Solo performatif multi-disciplinaire et autobiographique de Thomas Duret, Une excellente trilogie sur la vie est à l’affiche de La Chapelle Scènes Contemporaines du 29 novembre au 8 décembre. Thomas Duret propose au public une exploration de sa chronologie personnelle : passé, présent, et futur. Simplement découpé en trois tableaux, ce solo présente l’articulation entre l’universalité de la question du temps qui passe et la singularité du parcours de vie d’un artiste qui se cherche.
Dans le premier chapitre de cette exploration personnelle, on suit Duret in utéro, lors d’un moment à la lenteur évocatrice, contemplatif et fascinant. Nu sur scène, il rampe, se contorsionne, apprivoise son corps et son environnement en saisissant de façon malhabile des objets épars dont on devine qu’ils symbolisent des souvenirs ou des anecdotes de son enfance. Seul le son des gouttes d’eau qui tombent d’un bloc de glace fondant vient ponctuer cette scène hors du temps. Ce tableau se termine avec une projection de photos d’enfance et le générique du dessin animé Mowgli. Clin d’oeil mignon et pop à ce qu’on garde parfois en soi, sans trop savoir pourquoi. Des détails, des bribes, des chansons.

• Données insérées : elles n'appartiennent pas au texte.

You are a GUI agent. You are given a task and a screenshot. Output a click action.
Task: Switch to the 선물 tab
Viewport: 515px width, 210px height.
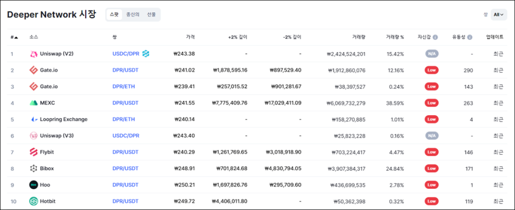click(x=151, y=15)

Le second tableau, quant à lui, complexifie la proposition. Pendant de longues minutes, au son d’une musique sourde et hypnotique, l’artiste dispose au sol des dizaines d’éclats de miroir. Le questionnement du spectateur peut alors commencer : on sait qu’on est dans le présent, le programme l’a dit, mais que dessine-t-il? Que construit-il? Se regarde-t-il? Perdu dans le labyrinthe de ses reflets, on en vient surtout à se dire qu’il tente de construire symboliquement une identité éclatée (narcissique?) et éparpillée, et là encore, l’universalité du propos résonne en soi. On est tous composés de fragments épars et désunis, qu’on essaie de dompter, de réprimer ou de mettre en valeur, mais c’est dans leur puzzle informe qu’on finit par se reconnaître…plus tard dans la vie.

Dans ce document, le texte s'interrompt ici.